To compare inter-observer variations in delineating the whole breast for treatment planning using two contouring methods.
Auto-segmented contours were generated by a deformable image registration-based breast segmentation method (DEF-SEG) by mapping the whole breast clinical target volume (CTVwb) from a template case to a new patient case. Eight breast radiation oncologists modified the auto-segmented contours as necessary to achieve a clinically appropriate CTVwb and then recontoured the same case from scratch for comparison. Times to complete each approach as well as inter-observer variations were analyzed. The template case was also mapped to 10 breast cancer patients with body mass indexes ranging from 19.1 to 35.9. Three-dimensional surface-to-surface distances and volume overlapping analyses were computed to quantify contour variations.
The median time to edit the DEF-SEG-generated CTVwb was 12.9 min (range, 3.4–35.9), compared to 18.6 min (range, 8.9–45.2) to contour the CTVwb from scratch (30% faster; p = 0.028). The mean surface-to-surface distance was noticeably reduced from 1.6 mm among contours generated from scratch to 1.0 mm using the DEF-SEG method (p = 0.047). Deformed contours in 10 patients can achieve 94% volume overlap prior to correction and required editing of 5% of the contoured volume (range, 1%–10%).
Significant inter-observer variations suggest that there was a lack of consensus regarding the CTVwb, even among breast cancer specialists. Using the DEF-SEG method produced more consistent results and required less time. The DEF-SEG method can be successfully applied to patients with various body mass indexes.

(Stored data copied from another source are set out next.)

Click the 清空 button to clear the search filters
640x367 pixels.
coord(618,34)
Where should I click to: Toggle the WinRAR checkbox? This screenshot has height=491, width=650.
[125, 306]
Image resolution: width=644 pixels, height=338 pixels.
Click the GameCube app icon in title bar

Radiation plays an integral role in the modern management of breast cancer. Traditionally, radiation is delivered to the intact breast using opposed tangential fields. However, there can be considerable dose heterogeneity with this technique. Intensity-modulated techniques have been developed to overcome these problems (1–3). With the use of more conformal techniques, accurate delineation of the target volumes becomes increasingly important. This can be problematic in breast cancer, since there is currently no standard delineation of the whole breast, making variability a problem. Hurkmans et al. found that intra- and inter-observer variations in delineation of the whole breast can be quite large (4). The use of volume-based planning with standard acceptable volume definitions would lend itself to more precise quality review and comparisons of treatment plans between institutions. In addition, with the increasing use of partial-breast irradiation, delineation of the whole breast has become more important because it permits determination of the amount of breast tissue to be spared. (5)

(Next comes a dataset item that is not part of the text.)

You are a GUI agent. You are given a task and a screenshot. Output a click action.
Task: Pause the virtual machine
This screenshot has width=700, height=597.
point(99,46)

This intra- and inter-observer variability in contouring the whole breast was taken into account in the National Surgical Adjuvant Breast and Bowel Project protocol B-39/Radiation Therapy Oncology Group protocol 0413 randomized study, which compared whole breast irradiation to partial breast irradiation. The protocol specified the whole breast contour to include all tissue within the tangent fields, excluding lung, recognizing that this is a non-anatomic description of the breast, but would be more reproducible and would allow the process can to be automated with treatment planning systems (6).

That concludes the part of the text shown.